Molecular/genetic Pathology

  • RNF213 mutation: In North America, only a small minority of pediatric moyamoya cases (<5%) appear to have clear mutational associations, unless the child has Asian heritage (30-40 % of Asians have RNF213 mutations) (6,14,16,38).  The presence of a RNF213 mutation with moyamoya has marked significance for familial screening, as data suggests that familial penetrance is ~23% and, if an individual carries the mutation, there is a near 50% likelihood of manifesting arteriopathy (38,42).
  • Other mutations: There are several other mutations that can result in Moyamoya Disease.

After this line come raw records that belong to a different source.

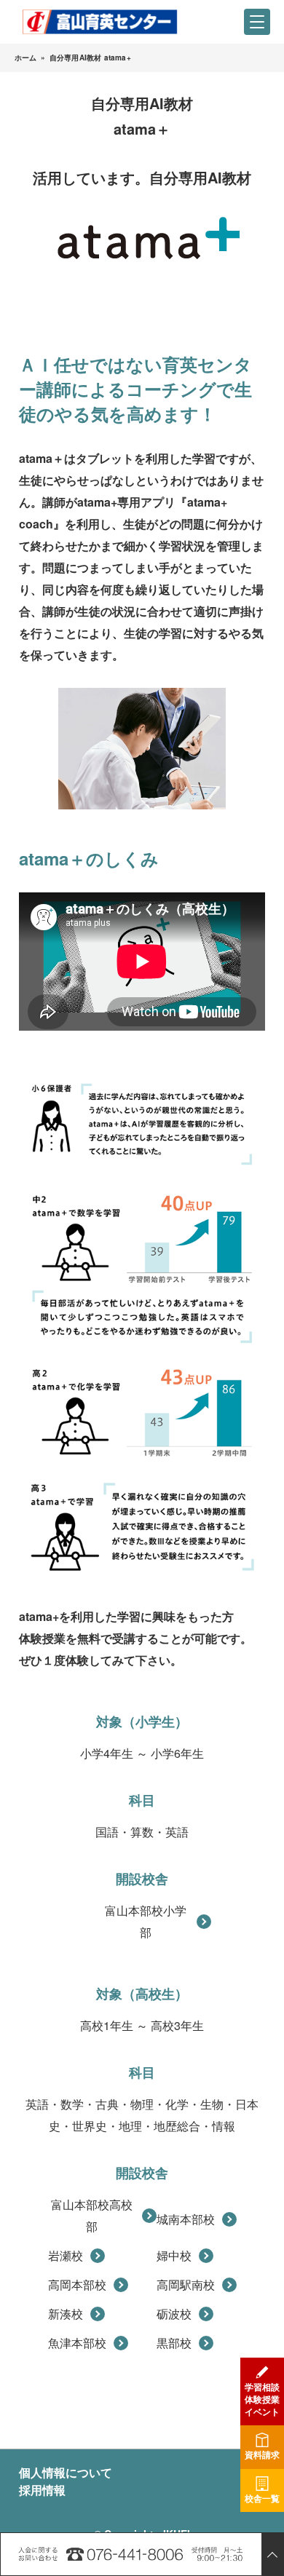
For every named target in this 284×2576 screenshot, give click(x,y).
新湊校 (65, 2313)
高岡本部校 (77, 2284)
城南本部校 (186, 2219)
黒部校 (174, 2342)
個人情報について (65, 2472)
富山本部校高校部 (92, 2215)
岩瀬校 (65, 2255)
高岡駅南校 (186, 2284)
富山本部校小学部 (145, 1921)
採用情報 (42, 2489)
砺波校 (174, 2313)
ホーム (26, 57)
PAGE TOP (272, 2554)
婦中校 (174, 2255)
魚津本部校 (77, 2342)
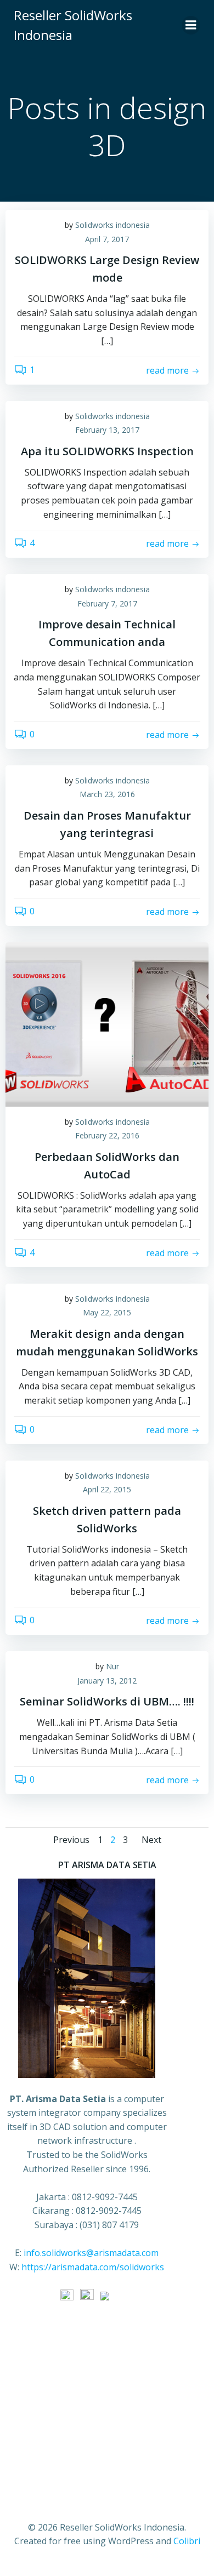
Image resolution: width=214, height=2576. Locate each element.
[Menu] (191, 25)
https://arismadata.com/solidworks (92, 2267)
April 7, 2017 (107, 239)
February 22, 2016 (107, 1135)
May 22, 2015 (107, 1312)
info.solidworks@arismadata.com (91, 2253)
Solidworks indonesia (112, 225)
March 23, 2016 (107, 794)
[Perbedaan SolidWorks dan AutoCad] (107, 1023)
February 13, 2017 (107, 430)
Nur (112, 1666)
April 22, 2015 (107, 1489)
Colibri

They are more rare but may be detected by specific clinical or radiographic phenotypes (ACTA2 carriers with distinctive stellate arteries branching from a dilated proximal internal carotid, GUCY mutations with achalasia, etc.) (6,15,16,38,42,44,46,62).
Mutations associated with Moyamoya Disease (15,16,44)
ACTA2 R179

Primary Histopathology

  • Narrowing artery: The vessels of stenosis show narrowing of external and luminal diameters of arteries with thickening of intima.  This is due to fibro-cellular thickening with smooth muscle cell proliferation of intima, irregular undulation of the internal elastic lamina and attenuation of the media.  Inflammatory cell infiltration and lipid deposits are absent or rare (10,41).